Damit ist Sahlassan schon über 700 Jahre alt.

 

Die Schule
In einem Schriftstück des Oschatzer Superintendenten D. Strohbach lesen wir:
"Hochwohlehrenwürdiger Herr, Hochgeliebter Bruder!

 

Ich habe Christian von Görzig schon neulich tendiert, er ist ja sehr jung, weil er aber von der Gemeinde verlangt wird . . . , so lasse ich mir es auch gefallen, daß er die Kinder zu Sahlsan, wo sonst auch ein Kinderlehrer gestanden, informieren (unterrichten) möge . . . " Damit ist gezeigt, dass schon vor dieser Zeit ein Lehrer die Kinder in Sahlassan unterrichtet hat, ja dass schon Jahre davor ein Lehrer da war.

 

Die Schulform war in vielen Dörfern die gleiche.
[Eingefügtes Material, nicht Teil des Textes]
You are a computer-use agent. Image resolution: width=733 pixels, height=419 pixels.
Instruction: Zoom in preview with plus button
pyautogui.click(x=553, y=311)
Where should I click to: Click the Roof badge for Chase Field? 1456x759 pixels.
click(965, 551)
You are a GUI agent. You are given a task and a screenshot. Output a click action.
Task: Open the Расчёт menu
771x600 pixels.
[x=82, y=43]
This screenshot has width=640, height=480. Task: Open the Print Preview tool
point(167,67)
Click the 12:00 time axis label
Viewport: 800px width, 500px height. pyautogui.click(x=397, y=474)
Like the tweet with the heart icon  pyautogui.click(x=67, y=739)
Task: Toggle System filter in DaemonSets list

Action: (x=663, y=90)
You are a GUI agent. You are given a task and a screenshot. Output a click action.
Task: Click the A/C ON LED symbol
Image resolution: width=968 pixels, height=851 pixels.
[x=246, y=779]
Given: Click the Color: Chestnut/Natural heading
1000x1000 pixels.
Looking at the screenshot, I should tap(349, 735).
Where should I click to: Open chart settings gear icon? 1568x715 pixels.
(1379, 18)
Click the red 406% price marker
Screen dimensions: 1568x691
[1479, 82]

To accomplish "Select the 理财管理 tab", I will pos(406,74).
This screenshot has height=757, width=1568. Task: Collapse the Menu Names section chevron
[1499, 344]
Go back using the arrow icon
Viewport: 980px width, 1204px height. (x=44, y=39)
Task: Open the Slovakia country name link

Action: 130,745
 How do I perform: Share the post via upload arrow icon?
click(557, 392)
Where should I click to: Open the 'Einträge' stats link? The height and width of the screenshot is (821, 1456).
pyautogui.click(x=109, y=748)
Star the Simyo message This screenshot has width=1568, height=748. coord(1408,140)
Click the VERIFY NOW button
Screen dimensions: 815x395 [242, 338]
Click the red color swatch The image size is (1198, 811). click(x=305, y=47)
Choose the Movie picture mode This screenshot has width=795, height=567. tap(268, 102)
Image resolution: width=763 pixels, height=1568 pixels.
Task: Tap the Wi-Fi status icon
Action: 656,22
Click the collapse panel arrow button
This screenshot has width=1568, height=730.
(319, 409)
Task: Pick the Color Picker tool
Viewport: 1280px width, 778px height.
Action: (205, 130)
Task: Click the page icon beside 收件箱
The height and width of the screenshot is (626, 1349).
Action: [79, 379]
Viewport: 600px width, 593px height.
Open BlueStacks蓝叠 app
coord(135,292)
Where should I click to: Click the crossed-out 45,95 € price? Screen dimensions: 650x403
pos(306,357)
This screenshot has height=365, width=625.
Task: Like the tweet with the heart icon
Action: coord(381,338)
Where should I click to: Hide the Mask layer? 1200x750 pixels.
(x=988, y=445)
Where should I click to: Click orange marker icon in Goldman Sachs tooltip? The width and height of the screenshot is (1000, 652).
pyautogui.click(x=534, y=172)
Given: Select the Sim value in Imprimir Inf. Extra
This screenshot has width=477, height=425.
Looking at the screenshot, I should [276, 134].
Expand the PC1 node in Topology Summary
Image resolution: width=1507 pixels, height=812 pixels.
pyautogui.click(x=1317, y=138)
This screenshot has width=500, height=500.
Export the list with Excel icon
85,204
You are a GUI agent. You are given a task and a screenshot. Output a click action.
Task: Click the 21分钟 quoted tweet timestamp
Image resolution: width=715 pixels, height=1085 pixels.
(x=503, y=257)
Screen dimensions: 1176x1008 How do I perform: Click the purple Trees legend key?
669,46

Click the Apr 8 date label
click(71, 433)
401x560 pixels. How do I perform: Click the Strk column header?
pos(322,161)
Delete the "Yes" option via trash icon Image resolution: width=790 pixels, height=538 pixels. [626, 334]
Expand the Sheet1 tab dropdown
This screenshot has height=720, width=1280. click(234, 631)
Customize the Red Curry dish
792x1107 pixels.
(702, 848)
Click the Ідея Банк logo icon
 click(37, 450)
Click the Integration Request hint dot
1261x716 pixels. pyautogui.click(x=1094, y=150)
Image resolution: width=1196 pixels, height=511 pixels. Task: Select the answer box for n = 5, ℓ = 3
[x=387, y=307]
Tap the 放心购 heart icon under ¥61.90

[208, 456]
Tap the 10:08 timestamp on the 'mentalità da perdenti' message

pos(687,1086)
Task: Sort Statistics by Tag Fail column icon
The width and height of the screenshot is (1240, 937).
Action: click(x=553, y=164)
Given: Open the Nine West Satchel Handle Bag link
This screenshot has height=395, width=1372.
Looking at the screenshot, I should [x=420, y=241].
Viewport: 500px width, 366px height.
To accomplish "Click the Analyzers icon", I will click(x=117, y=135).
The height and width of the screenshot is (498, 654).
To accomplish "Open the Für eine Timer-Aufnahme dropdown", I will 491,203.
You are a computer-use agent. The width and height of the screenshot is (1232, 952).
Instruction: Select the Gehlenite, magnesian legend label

Es handelte sich dabei um sogenannte Reihen- und Wandelschulen. Auch in Leckwitz wurde so unterrichtet. Dabei ging der Lehrer reihum in die Häuser der Eltern schulfähiger Kinder. Für jedes Kind bekam der Lehrer ein Gehalt von 6 Pfennigen, freie Kost und Wohnung sowie eine unentgeltliche Reinigung seiner Kleidung. Die größeren Kinder konnten aber auch die Schule zu Strehla besuchen. Verständlich, dass die Lehrer in Strehla die beiden Schulen mit Argwohn beobachteten, entging ihnen doch das Schulgeld.

 

Durch das Volksschulgesetz in den 30er Jahren des 19. Jahrhunderts wurden die Dorfschulen reformiert. Die Reihen- und Wandelschulen wurden aufgehoben. An ihre Stelle trat die Vereinsschule zu Sahlassan. Der Unterricht fand nun in Sahlassan statt, die Schule in Leckwitz war zu. Den beiden Gemeinden wurde aufgetragen, in Sahlassan ein Schulgebäude zu bauen.

 

Dieser Schulbau ist am 22.12. 1837 vollendet. Doch der Gemeinderat von Leckwitz weigert sich, die Kinder in die Sahlassaner Schule zu schicken, solange der Weg dahin nicht instand gesetzt würde. Der Schulweg wird gebaut und


am 10. Mai 1838 wird die Schule mit den Leckwitzer Schulkindern eingeweiht. 1890 werden neue Fenster und ein neuer Ofen eingesetzt.

 

Das Schulgeld beträgt 1890 für das 1. Kind 3M60, für das 2. Kind 2M40, ab 3. Kind frei.

 

1892 bekommt der Lehrer ein Jahresgehalt von 1.000 Mark.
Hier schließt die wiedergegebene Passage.